• Jeff Moden (12/28/2012)


    Steven Willis (12/28/2012)


    Here's the new splitter function as I tested it...I'm sure someone may be able to improve it even more.

    Very cool. Thanks for posting that code. Just remember that the second dimension can still only have 2 elements in this case.

    Yeah, while I was working on testing the new version I was thinking to myself how cool it would be if the function could allow any number of delimited values within "groups."

    For example:

    '12,34,56,78|12,78|34,56,78'

    or

    '12,34,56,78|12,78|34,56,78~56,67|34,23|67'

    I've had the misfortune to face such strings and splitting them can be a nightmare.
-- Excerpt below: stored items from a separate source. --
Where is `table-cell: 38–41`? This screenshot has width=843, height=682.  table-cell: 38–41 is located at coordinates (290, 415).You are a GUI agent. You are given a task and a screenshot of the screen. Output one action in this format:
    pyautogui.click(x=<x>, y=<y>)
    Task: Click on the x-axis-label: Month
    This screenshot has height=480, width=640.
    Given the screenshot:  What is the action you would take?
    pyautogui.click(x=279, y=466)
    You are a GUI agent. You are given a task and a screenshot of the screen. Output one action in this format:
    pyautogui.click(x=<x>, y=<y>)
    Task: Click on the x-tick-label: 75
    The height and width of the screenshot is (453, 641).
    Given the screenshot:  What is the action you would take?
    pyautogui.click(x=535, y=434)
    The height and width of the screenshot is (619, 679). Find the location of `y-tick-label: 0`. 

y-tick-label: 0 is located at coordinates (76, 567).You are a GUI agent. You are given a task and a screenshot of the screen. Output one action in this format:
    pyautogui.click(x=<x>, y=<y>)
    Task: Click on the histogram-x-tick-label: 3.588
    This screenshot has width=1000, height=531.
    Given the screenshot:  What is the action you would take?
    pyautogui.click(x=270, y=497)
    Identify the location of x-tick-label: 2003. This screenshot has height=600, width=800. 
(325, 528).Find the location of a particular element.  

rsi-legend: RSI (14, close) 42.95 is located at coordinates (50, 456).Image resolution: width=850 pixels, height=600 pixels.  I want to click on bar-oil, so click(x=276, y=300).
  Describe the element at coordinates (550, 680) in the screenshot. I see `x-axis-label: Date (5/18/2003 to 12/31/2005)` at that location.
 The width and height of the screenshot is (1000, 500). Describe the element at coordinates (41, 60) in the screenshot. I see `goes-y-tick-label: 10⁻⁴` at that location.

    I had one string to split lately that I had no control over that looked like this (and this is a simplified version:

    '{TeamIDs:[1,2|3,4|5,6|7,8]}

    ,{Scores:[88,70|90,56|67,70|88,87|45,52|78,77|81,70]}

    ,{Dates:[12/22/2012|12/22/2012|12/22/2012|12/22/2012|12/29/2012|12/29/2012|12/31/2012]}'

    The scores correlated to the results of each team pair AND each subsequent round of the bracket. No keys except the order of the data...which meant I had to figure out the winner of each round based on the score pairs to get the value pairs of each round so I could create an scheduled event for each game. :crazy:

    Then to make it worse, once I had the scheduled events I had to write a query to create a similar string to pass back to the application so it could display the bracket and game results. I used a coalesce function to "reverse" split the results. Perhaps some testing could be done on some "reverse" split functions?